The 2022 FAI Women's Cup Final (known as The EVOKE.ie FAI Women's Cup Final for sponsorship reasons) was the final match of the 2022 FAI Women's Cup, the national association football Cup of the Republic of Ireland. The match took place on 6 November 2022 at Tallaght Stadium in Dublin. Shelbourne and Athlone Town contested the match.

The match was shown live on RTÉ2 and RTÉ2 HD in Ireland, and via the RTÉ Player worldwide with commentary from Ger Canning and Stephanie Roche. It was refereed by Seán Grant, assisted by Ciaran Delaney and Fintan Butler with Ray Matthews as Fourth Official. The 5,073 attendance was a record for a stand-alone women's final in Ireland. President Michael D. Higgins was the Guest of Honour.

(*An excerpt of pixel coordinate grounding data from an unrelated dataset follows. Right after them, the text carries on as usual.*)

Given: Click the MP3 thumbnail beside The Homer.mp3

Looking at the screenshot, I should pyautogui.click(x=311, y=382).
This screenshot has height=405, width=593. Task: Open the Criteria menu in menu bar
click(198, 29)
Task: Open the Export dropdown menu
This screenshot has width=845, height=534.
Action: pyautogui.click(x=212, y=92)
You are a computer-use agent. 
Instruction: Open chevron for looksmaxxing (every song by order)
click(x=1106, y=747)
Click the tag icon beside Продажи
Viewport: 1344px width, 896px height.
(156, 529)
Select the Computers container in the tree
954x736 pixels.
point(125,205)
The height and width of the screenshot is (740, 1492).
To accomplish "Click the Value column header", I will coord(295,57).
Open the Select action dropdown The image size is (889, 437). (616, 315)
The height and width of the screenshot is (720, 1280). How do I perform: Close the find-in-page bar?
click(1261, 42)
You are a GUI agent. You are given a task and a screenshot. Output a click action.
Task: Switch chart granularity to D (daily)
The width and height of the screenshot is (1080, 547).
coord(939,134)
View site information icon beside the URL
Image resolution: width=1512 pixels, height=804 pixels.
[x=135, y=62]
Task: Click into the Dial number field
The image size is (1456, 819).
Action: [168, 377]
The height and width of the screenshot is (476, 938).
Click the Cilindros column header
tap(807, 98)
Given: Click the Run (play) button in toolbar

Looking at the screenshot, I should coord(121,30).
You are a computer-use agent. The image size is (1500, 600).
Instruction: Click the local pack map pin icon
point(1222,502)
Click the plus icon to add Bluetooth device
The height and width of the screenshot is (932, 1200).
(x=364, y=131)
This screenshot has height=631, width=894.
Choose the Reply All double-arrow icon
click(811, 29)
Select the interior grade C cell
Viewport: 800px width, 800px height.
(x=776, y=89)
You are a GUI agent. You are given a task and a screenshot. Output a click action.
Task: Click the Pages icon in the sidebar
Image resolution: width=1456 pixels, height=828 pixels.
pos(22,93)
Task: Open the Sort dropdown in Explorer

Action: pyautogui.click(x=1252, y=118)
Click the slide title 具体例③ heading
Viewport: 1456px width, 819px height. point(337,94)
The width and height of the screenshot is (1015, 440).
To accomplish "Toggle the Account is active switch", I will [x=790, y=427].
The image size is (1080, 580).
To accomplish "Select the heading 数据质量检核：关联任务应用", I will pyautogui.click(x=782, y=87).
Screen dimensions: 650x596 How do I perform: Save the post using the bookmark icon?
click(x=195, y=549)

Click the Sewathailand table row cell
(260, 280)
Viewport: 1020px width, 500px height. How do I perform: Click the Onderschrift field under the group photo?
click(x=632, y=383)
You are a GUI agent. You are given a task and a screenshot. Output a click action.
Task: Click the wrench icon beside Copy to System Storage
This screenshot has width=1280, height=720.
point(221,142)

Shelbourne beat first time finalists Athlone Town 2–0 to secure the trophy for the second time and avenge their defeat by Wexford Youths in the 2021 final. Crowned Women's National League champions the previous week, Shelbourne claimed a League and Cup "double".

Match

Summary
After six minutes, Shelbourne took the lead when Alex Kavanagh's left-wing free kick was not collected by Athlone's goalkeeper Niamh Coombes on her goal-line. Coombes was under heavy pressure from Jessie Stapleton, and protested she had been impeded after the ball deflected into the goal off Stapleton's back. Shelbourne scored again on 23 minutes when Megan Smyth-Lynch's inswinging corner kick saw Shauna Fox beat Coombes to head the ball back across goal, where it was headed in from close range by Fox's central defensive partner Pearl Slattery.

In the second half Athlone enjoyed more possession but were fortunate when Keeva Keenan's 49th-minute cross bounced off their crossbar. Scarlett Herron thought she had reduced the arrears on 70 minutes, but her header was disallowed for a marginal offside decision. In the 78th minute Madie Gibson, the American striker whose semi-final hat-trick had secured Athlone's place in the final, struck a clear chance wide of goal as Shelbourne held on.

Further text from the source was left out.